# First Few Builds



## Jovi Bon Kenobi (Jun 2, 2019)

Eyooo, I'm pretty new here and mighty glad I stumbled upon this fine community. I thought I'd share the first few builds I've completed. 










Thanks for looking!


----------



## griff10672 (Jun 2, 2019)

Cool Knobs on that Tone Bender !


----------



## Jovi Bon Kenobi (Jun 2, 2019)

Those are my favs too. I bought em at the Radio Shack near me before they closed up.


----------



## chongmagic (Jun 2, 2019)

Looks great man! Super job!


----------



## Iago (Jun 2, 2019)

All Tayda knobs and enclosures?

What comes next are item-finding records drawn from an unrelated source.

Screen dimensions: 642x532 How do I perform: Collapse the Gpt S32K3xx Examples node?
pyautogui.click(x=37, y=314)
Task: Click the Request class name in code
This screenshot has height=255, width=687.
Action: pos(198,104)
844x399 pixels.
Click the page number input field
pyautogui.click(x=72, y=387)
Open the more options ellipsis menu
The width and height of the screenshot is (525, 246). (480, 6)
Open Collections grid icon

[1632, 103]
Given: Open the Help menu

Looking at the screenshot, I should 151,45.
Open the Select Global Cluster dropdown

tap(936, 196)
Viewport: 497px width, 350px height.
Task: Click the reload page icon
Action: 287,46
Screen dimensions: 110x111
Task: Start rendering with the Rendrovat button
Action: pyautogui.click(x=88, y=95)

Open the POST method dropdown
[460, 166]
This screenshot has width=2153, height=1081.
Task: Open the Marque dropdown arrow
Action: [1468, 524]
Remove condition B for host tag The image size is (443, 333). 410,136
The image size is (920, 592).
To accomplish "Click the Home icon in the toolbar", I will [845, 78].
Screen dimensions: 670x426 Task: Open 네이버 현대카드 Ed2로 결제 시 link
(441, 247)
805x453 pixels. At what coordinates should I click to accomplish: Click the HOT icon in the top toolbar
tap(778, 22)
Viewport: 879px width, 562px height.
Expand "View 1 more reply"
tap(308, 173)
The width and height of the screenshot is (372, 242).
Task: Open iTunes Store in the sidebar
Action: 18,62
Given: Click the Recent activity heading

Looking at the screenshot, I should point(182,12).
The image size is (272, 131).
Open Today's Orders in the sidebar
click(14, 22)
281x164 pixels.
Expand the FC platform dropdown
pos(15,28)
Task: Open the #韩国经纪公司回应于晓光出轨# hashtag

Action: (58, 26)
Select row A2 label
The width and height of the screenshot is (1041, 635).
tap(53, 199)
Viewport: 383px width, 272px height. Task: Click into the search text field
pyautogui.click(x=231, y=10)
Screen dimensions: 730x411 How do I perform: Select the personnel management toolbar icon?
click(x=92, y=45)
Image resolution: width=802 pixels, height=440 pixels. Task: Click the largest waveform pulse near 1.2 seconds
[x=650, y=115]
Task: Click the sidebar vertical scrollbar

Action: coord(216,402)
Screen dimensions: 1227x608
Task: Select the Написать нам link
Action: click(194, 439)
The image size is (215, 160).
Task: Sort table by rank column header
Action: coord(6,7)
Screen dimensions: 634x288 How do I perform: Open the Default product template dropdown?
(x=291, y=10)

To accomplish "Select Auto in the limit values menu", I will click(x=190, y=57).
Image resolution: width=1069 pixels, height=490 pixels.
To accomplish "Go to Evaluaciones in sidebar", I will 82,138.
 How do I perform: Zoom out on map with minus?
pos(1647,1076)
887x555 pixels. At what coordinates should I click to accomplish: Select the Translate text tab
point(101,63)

I like the colors! 

The Derailer is looking killer with those gold-top Marshall knobs.


----------



## Jovi Bon Kenobi (Jun 2, 2019)

Thanks folks! About half the enclosures are from Smallbear. They are also all the matte finish ones: steel string, timmy, double tracker, and tone bender. The matte finish isn't super durable feeling. The colors bleed a bit onto isopropyl wipes and I imagine are meant to be finished further. The rest are from Tayda and feel solid. Knobs are a mix between Tayda and BLMS.


----------



## mywmyw (Jun 3, 2019)

great job! did you use printable waterslide for the decals?

one thought... those marshall knobs look great on the derailer... but they are so close together they are going to be hard to use comfortably.

again many great builds


----------



## Jovi Bon Kenobi (Jun 3, 2019)

Thank you! I used this for all labelling...




Kind of a pain in the ass, but it's all I have and haven't done much research into other options. This model, the PT-D600, has available software for your computer that makes life a lot easier for formatting the layout on the little tapes it prints out.


----------



## geekmacdaddy (Jun 3, 2019)

nice consistent look in your line. very nice.


----------